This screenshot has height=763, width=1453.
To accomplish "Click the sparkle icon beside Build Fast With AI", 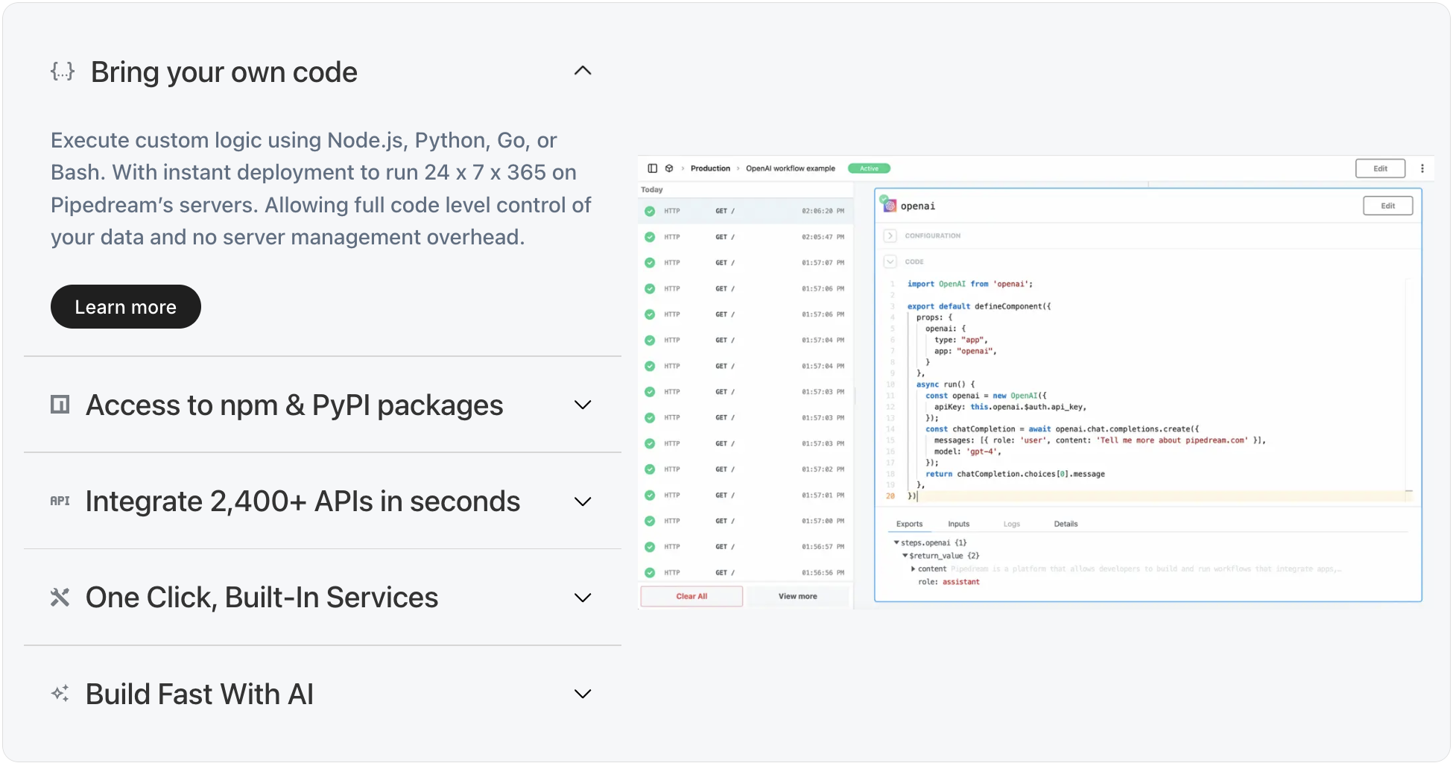I will point(60,694).
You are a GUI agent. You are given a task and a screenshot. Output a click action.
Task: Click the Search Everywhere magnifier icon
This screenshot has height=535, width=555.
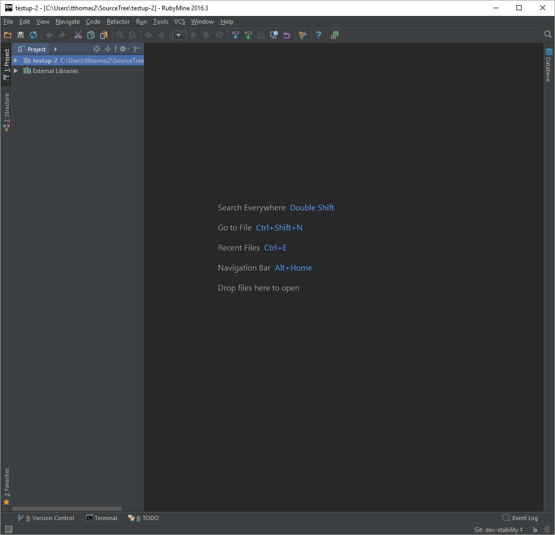point(548,34)
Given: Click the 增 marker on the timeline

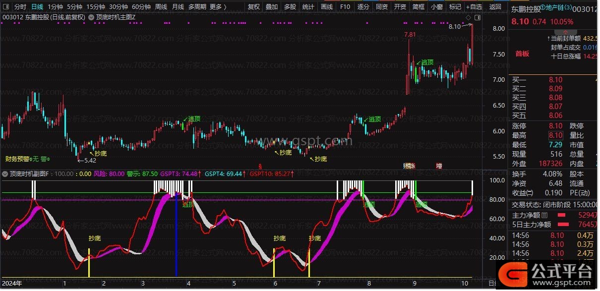Looking at the screenshot, I should pyautogui.click(x=439, y=166).
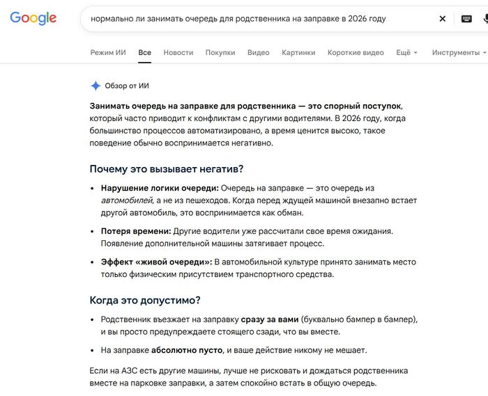Switch to the Видео tab
Viewport: 488px width, 396px height.
259,52
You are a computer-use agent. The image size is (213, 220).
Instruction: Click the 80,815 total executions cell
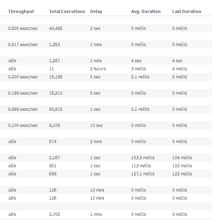[x=56, y=109]
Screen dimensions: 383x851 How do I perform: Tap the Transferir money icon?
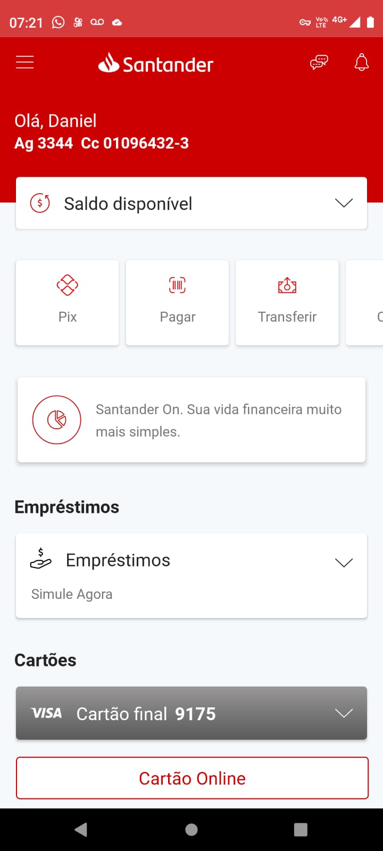tap(287, 285)
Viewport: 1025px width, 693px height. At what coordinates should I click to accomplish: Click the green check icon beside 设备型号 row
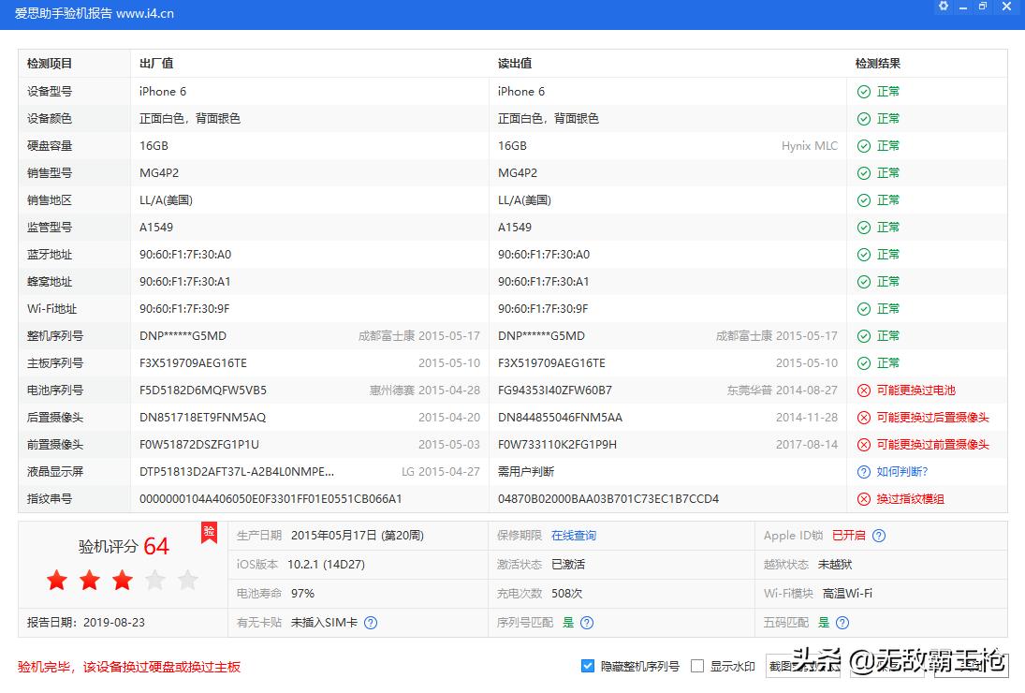(862, 91)
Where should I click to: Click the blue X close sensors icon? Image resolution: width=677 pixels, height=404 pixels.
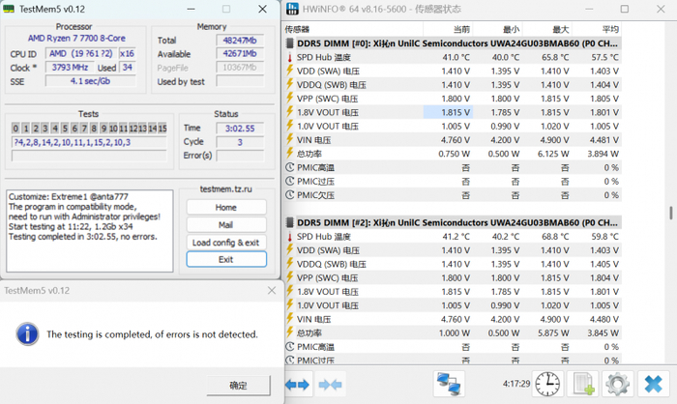tap(651, 384)
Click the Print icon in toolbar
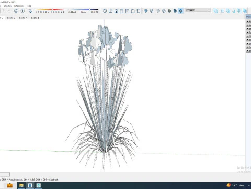251x189 pixels. click(16, 11)
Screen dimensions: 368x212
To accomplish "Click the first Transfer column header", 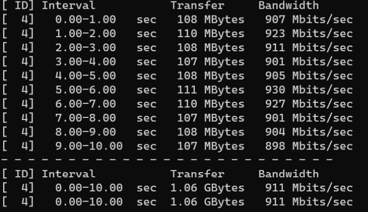I will point(197,5).
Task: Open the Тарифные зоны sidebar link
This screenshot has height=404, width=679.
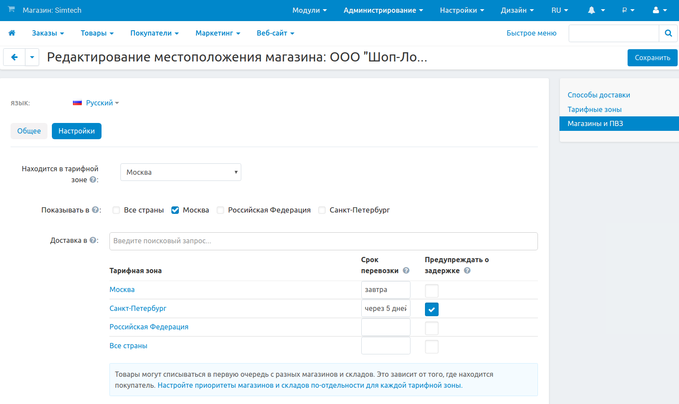Action: pos(594,109)
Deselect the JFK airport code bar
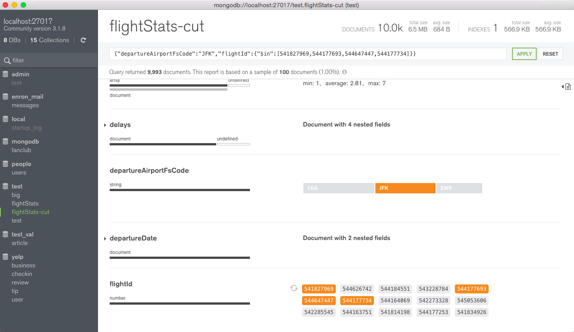Image resolution: width=574 pixels, height=332 pixels. pyautogui.click(x=405, y=188)
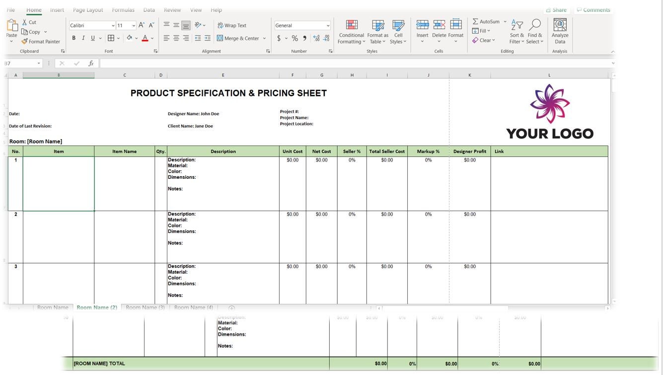This screenshot has width=663, height=375.
Task: Open the Number Format combo box
Action: click(302, 25)
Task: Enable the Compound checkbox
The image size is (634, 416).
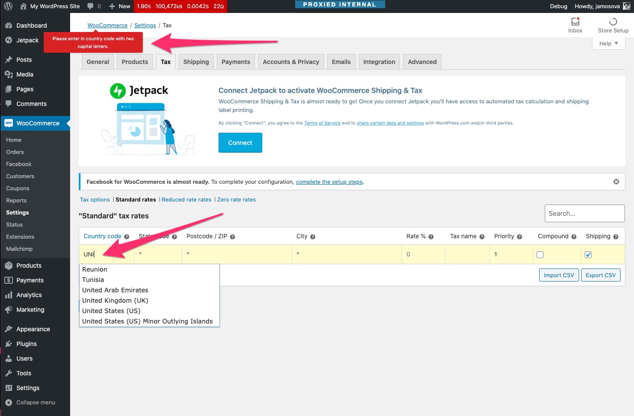Action: click(540, 255)
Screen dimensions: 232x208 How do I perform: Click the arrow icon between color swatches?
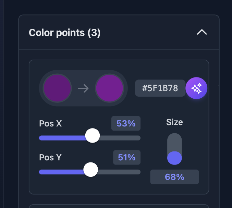pos(83,88)
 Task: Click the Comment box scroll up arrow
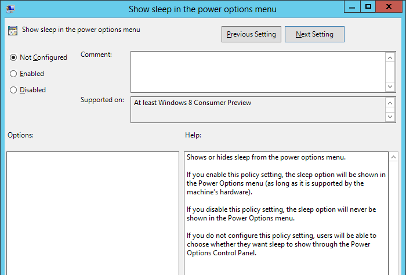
================================
WHAT YOU HAVE TO DO → Look through the entries above, find each line containing "agent", and copy it.

EXERCISE OUTPUT →
You are a GUI agent. You are given a task and a screenshot. Output a click action.
You are a computer-use agent. The image size is (213, 220).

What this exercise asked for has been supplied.